* **Passage given**:
(begin)
# Questions about Zhen Kit



## PHolder (Jan 9, 2021)

I received a Zhen Nakiri kit from Woodcraft as a gift. Bought a set of Padauk scales and also have a 5/32 bit and countersink for the rivets that come with the kit.

Question, Do I use the rivets in the kit, just epoxy the scales or use pins? I do have 5/32 brass pinstock on the way. The pictures of most of these kits on Woodcraft show the scales epoxied on. Some comment bout the rivets being ' a bit daunting to get right'

The holes in the tang seem to be 5/32 but the rivets are slightly smaller. If I decide to go with pins, I would need to either enlarge the holes in the tang or reduce the size of the pins.

I tend to overthink things *A LOT*. Constructive advise is welcomed.

Thanks.


----------



## stereo.pete (Jan 10, 2021)

I would recommend using both an epoxy and pins or rivets to secure a western style handle. You want to ensure that it is secure and also sealed.


----------



## PHolder (Jan 12, 2021)

Thank you for your reply. I ended up using the cutlery rivets and 30 minute epoxy. Went together well. I would not use those rivets again. I would use Corby rivets or Loveless bolts. Just my .02. 
The cutlery rivets were a challenge to seat. I would think one was seated then it would fall out. All while the epoxy was setting up.


----------
(end)
* **Source excerpt**:
(begin)
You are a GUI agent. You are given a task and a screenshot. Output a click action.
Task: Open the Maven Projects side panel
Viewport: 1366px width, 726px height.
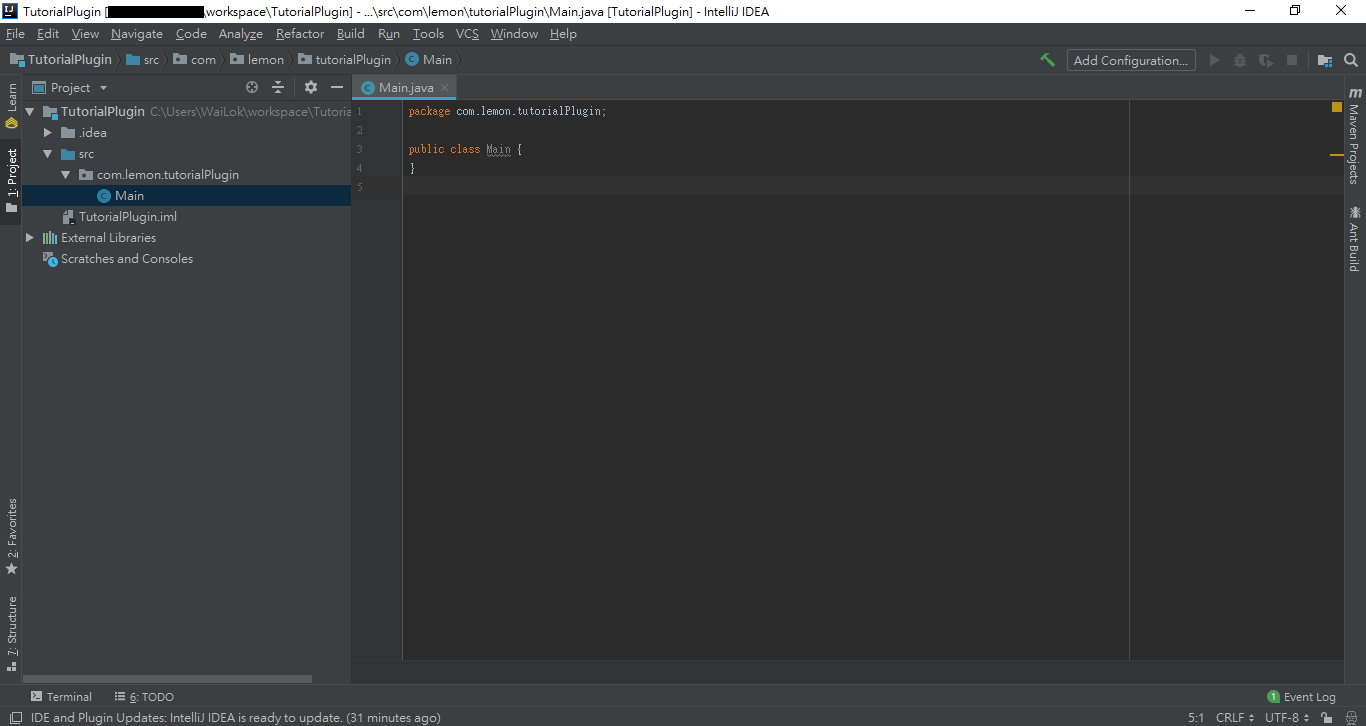coord(1355,136)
(end)
* **Given exercise A**:
Using the Zhen kit thread, decide whether each statement agrees with it. For each, answer yes or no and quote the deciding words. (i) The person who started the Zhen kit thread bought a set of Padauk scales. (ii) The rivets that come with the kit are slightly larger than the holes in the tang. (iii) The handle was finally assembled with the cutlery rivets and 30 minute epoxy.
* **Given exercise B**:
According to the Zhen kit thread, which fasteners would the person who started it use instead of the cutlery rivets?

* **Exercise output A**:
(i) Yes: "Bought a set of Padauk scales"
(ii) No: "The holes in the tang seem to be 5/32 but the rivets are slightly smaller."
(iii) Yes: "I ended up using the cutlery rivets and 30 minute epoxy."

* **Exercise output B**:
Corby rivets or Loveless bolts.